A recent report by the Brookings Institution recommends cyber liability insurance specifically for health care organizations. “To underwrite the privacy risk of health care organizations, cyber insurance companies will be willing and able to conduct timely and efficient audits and proactively manage their clients’ privacy protection efforts,” the report said. 

The average cost of a corporate data breach increased 15 percent in the last year to $3.5 million, according to the Poneman Institute’s “2015 Cost of Data Breach Study.” 

The standard policy provides $1 million in liability coverage, but policies are now available that cover a number of data breach notifications instead of a dollar limit, Hughes said. He has quoted policies in excess of $50 million for large organizations. 

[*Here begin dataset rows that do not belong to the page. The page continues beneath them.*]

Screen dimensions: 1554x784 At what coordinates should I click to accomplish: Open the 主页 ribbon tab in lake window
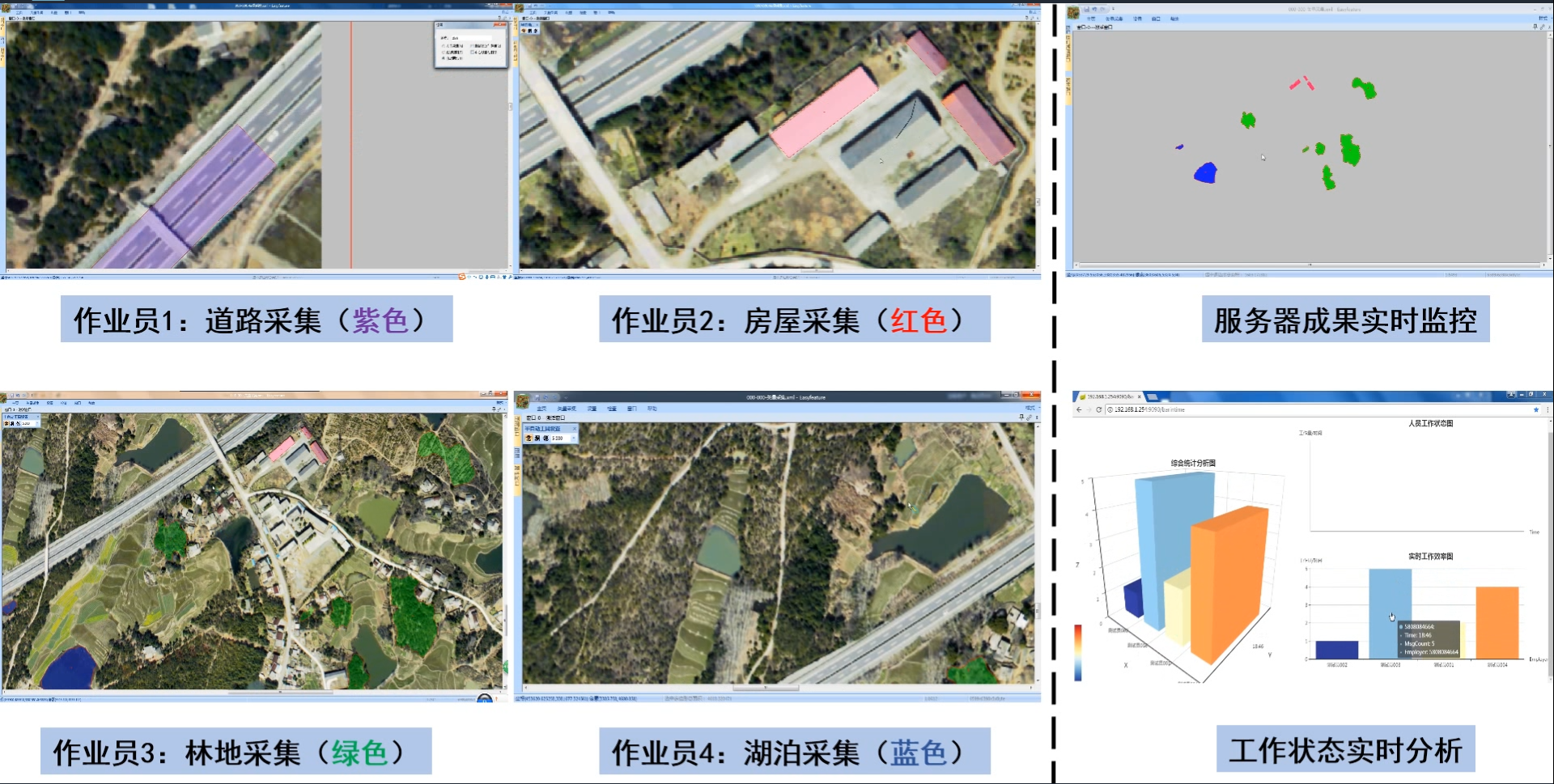tap(541, 409)
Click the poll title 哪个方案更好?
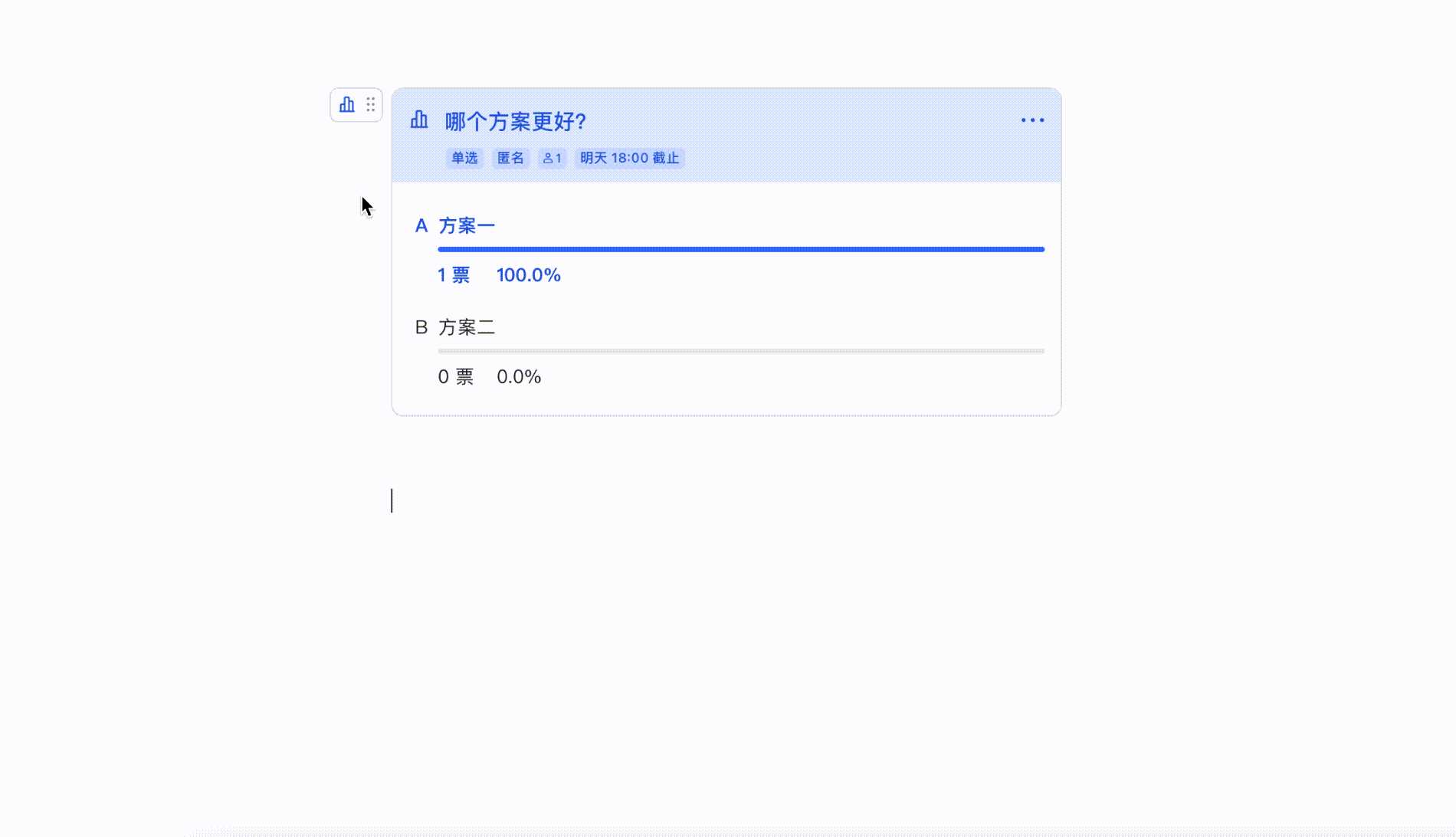 pyautogui.click(x=515, y=121)
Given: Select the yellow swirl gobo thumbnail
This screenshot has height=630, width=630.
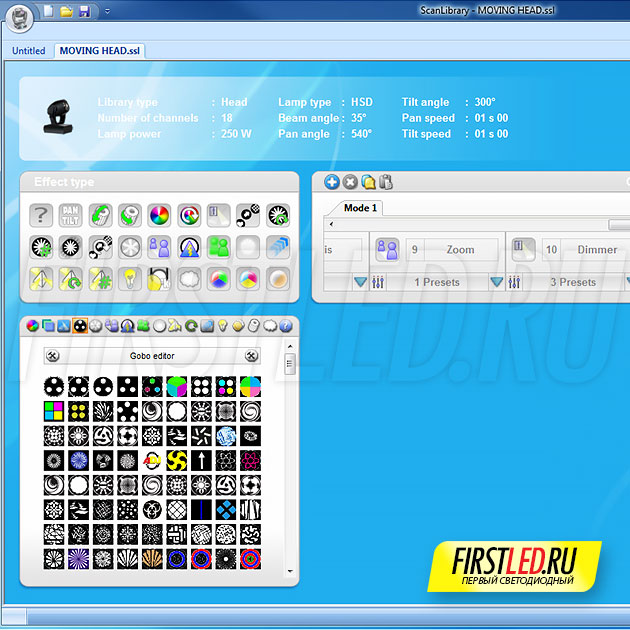Looking at the screenshot, I should point(177,461).
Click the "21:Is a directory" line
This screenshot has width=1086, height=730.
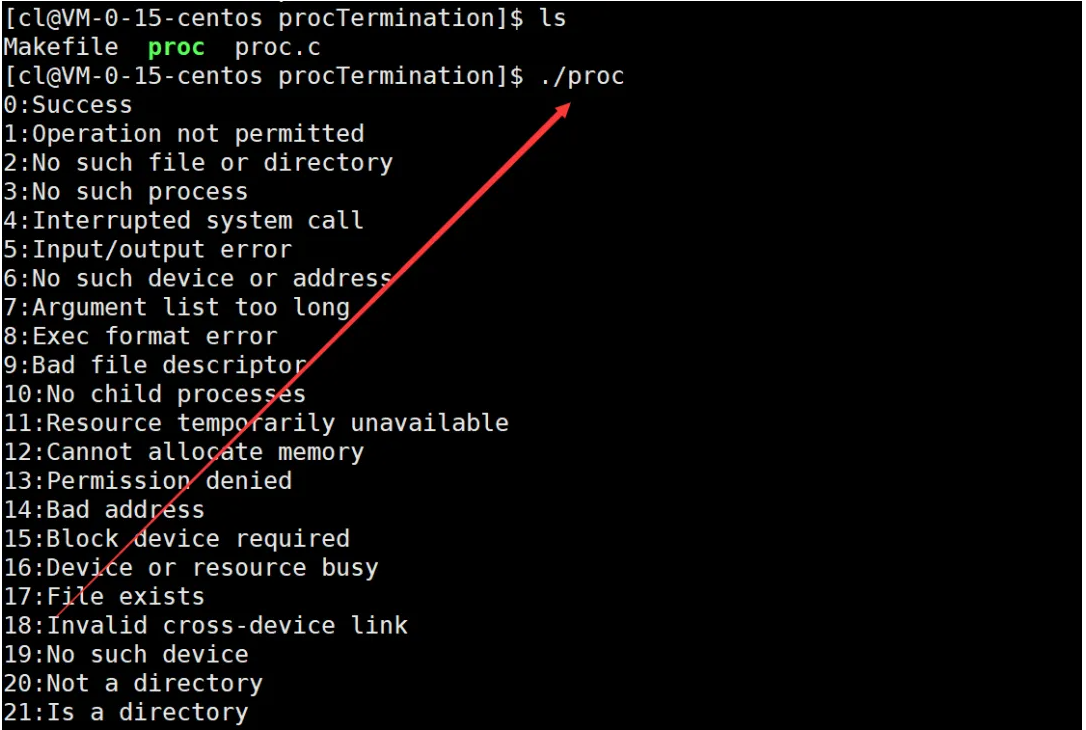[x=126, y=713]
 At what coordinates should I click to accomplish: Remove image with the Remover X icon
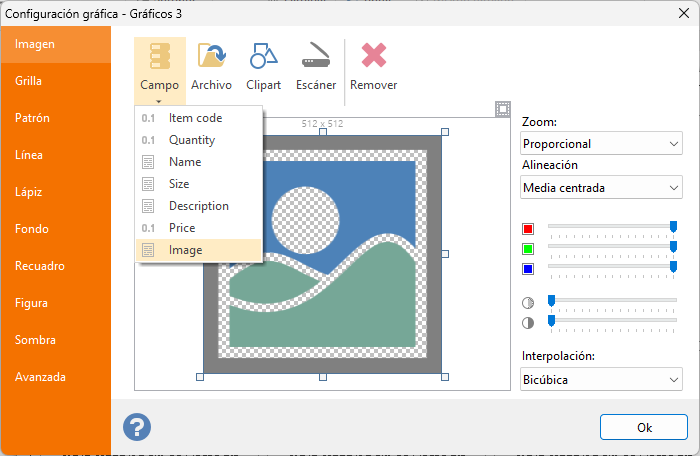[x=373, y=66]
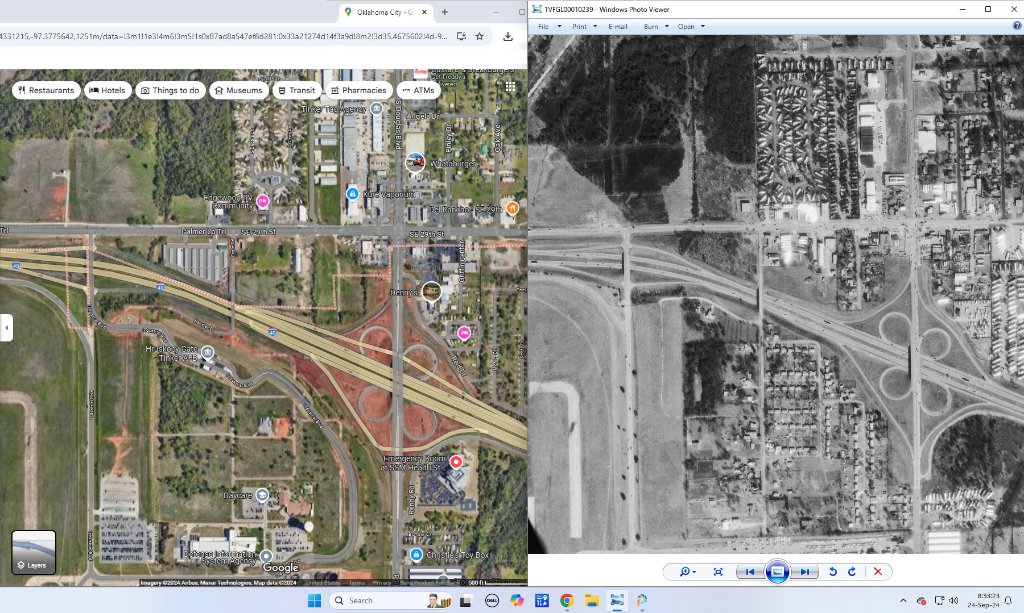Click the E-mail menu item
The width and height of the screenshot is (1024, 613).
[618, 26]
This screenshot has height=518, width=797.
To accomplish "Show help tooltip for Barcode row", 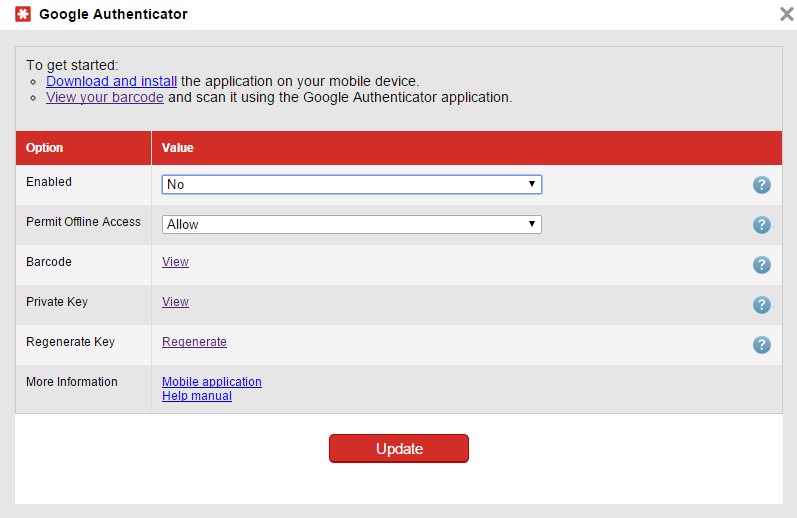I will coord(761,265).
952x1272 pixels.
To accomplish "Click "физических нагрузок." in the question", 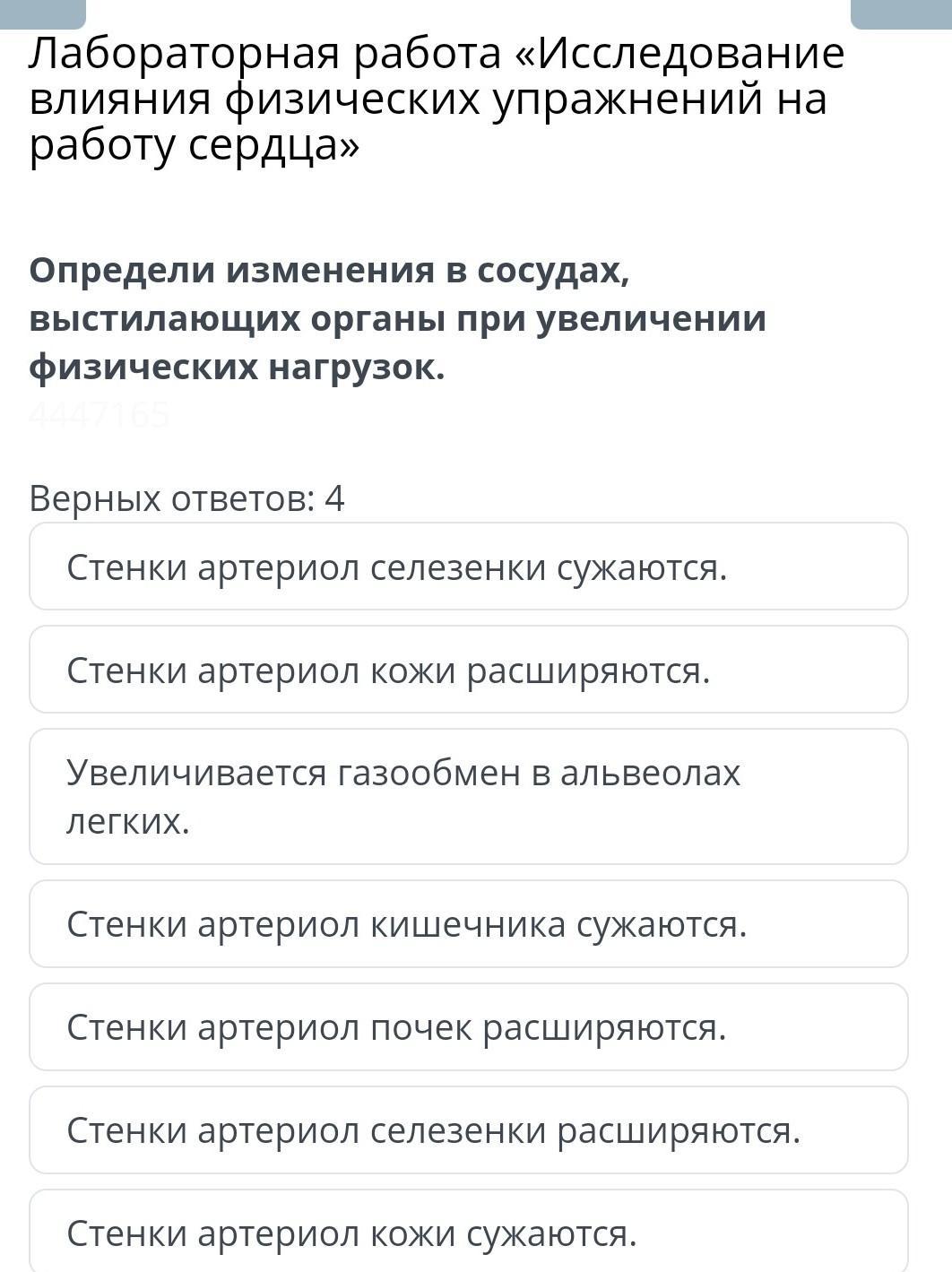I will click(237, 367).
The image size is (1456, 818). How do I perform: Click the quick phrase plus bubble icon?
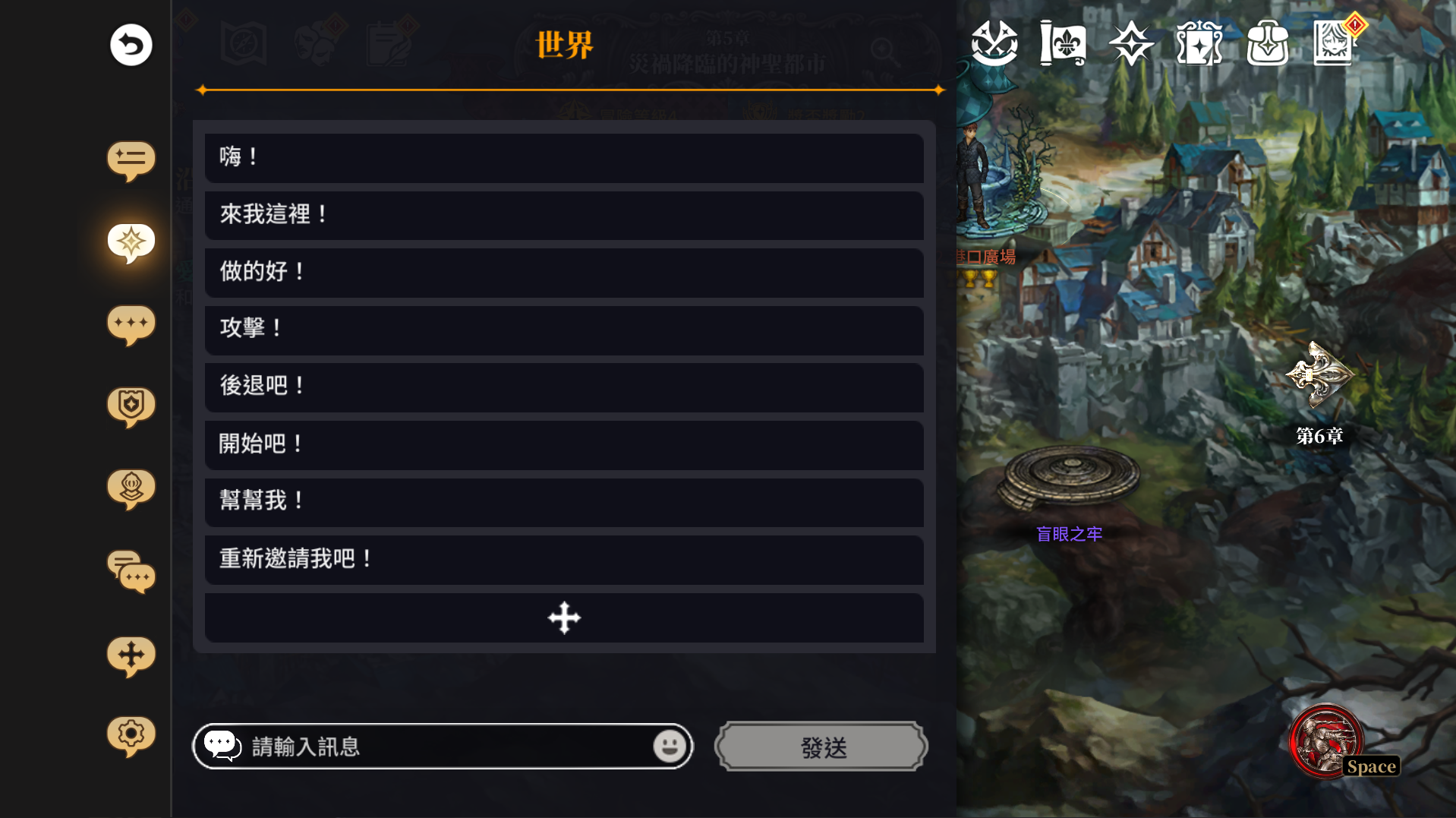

Ransomware attacks can be covered; however, there is no standard policy language for the highly specialized policies, so it requires a broker to sort through the options. 

Policy premiums start at about $1,000 per year and can go into the hundreds of thousands of dollars, depending on the size of the company being insured. “There has been some claim activity, which is why we’re starting to see some of the premiums rise,” Hughes said. 

“It’s not a matter of if but when a company is going to have data compromised,” Hughes said. “And they’re going to want to have help navigating through it, specifically the notification laws.”